Cognitive behavioural therapy (CBT) gave me a lens through which to view my thoughts and see the cognitive distortions for what they really are. This is a more objective view of how I see when I look at myself:
- Filtered evidence to only remember the things I dislike, things that cast me in a negative light and things that drag me down.
- Magnification that make those negative things the worst thing in the world.
- Dismissed positives. There’s always a reason why I’m not responsible for anything good that’s happened. I can even turn the good things I’ve done into evidence of me being bad.
- “Should statements” that highlight the gap between I am (or who I think I am) and who I want to be (or should be as I tend to think). This usually takes the form of thinking that I should be ‘perfect’, whatever I’ve concluded ‘perfect’ is be in this scenario, and that I’m not.

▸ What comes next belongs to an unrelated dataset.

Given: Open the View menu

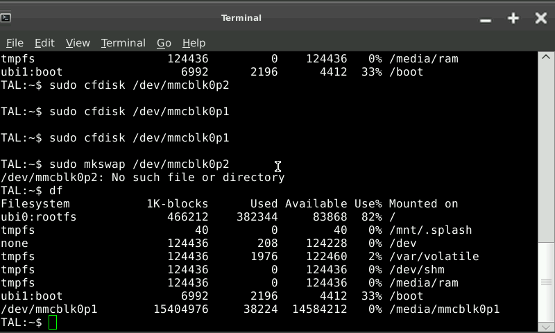Looking at the screenshot, I should [x=78, y=43].
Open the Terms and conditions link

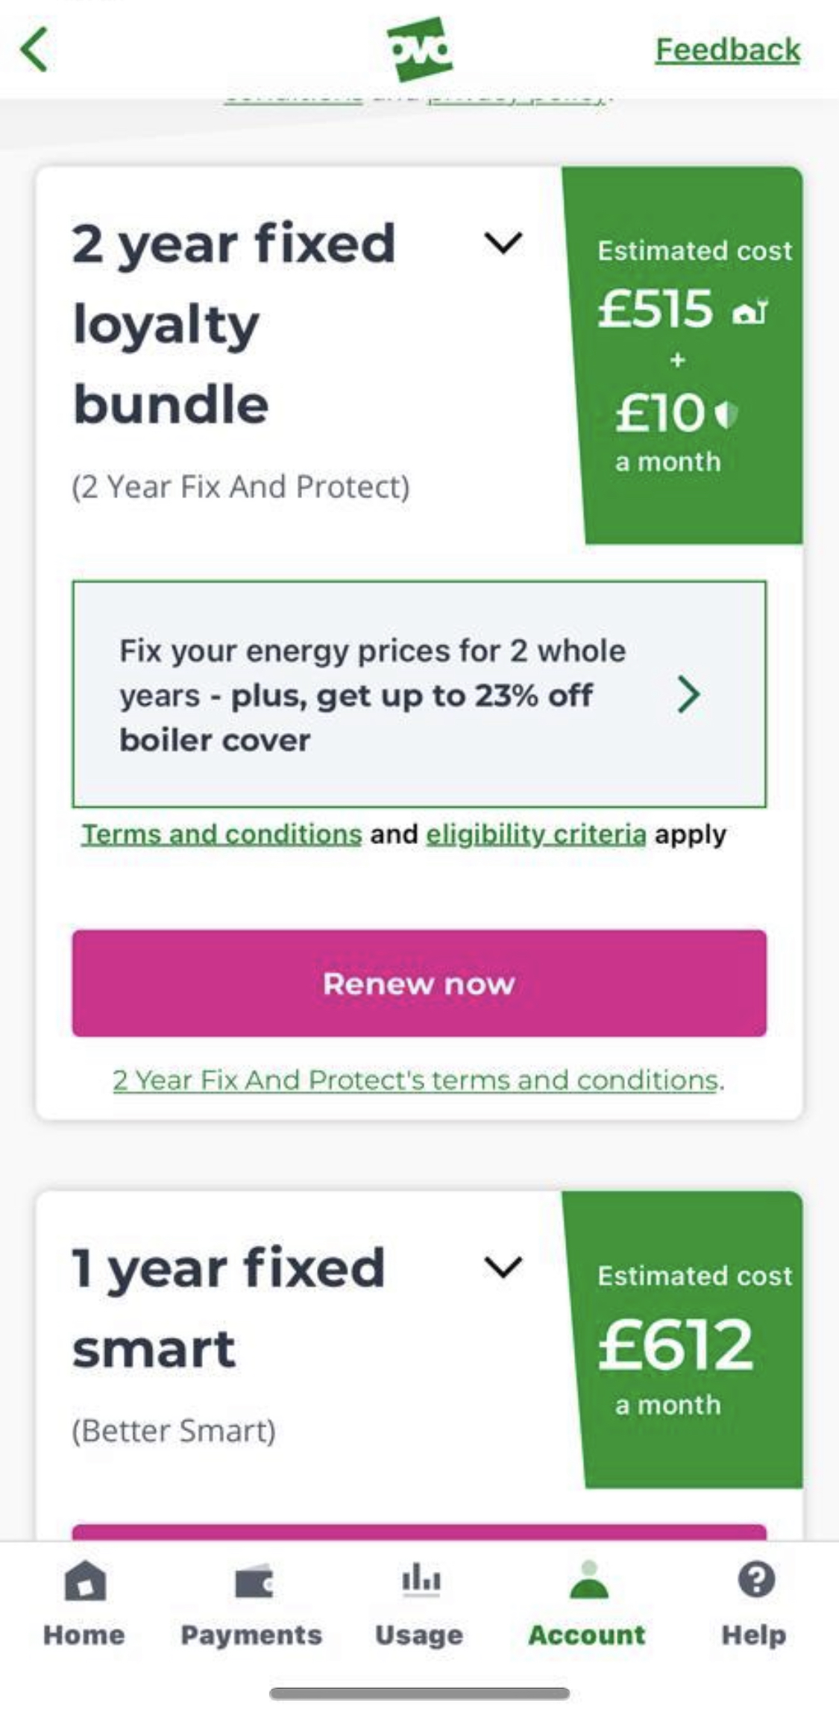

- Jumping to conclusions. I‘m finding work hard so I can’t do it. My boyfriend hasn’t replied so he must not want to talk to me, I’m a terrible girlfriend and I must leave so he can be happy.
- Over-generalisations. I do bad things; I am bad, everything is awful.
- All or nothing thoughts. When anything goes wrong, I give up because I am a disaster and nothing is ever going to work out.
- Labelling myself. Failure, bad, wrong, intrinsically evil, nasty, incompetent, unable, unworthy, ungrateful, unattractive, unfair, not good enough, and stupid are words that I use to describe myself on a weekly basis, often many times a week.
- Blaming myself. I am the only person who does bad things in the world, or I certainly believe this wholeheartedly at times. To my mind everybody else is pretty flawless and even when they make mistakes, I’m sure they were reacting to poor circumstances or didn’t know any different, I can understand and forgive their mistakes. About my own, I’m a disaster.
The self-hatred that I feel isn’t because of the negative, filtered, magnified, over-generalised ‘evidence’ that shows me how I’m not what I ‘should be’ whilst I am guilty of being nothing. I hate myself because of the way I think. If I can regulate that, I can regulate my mind.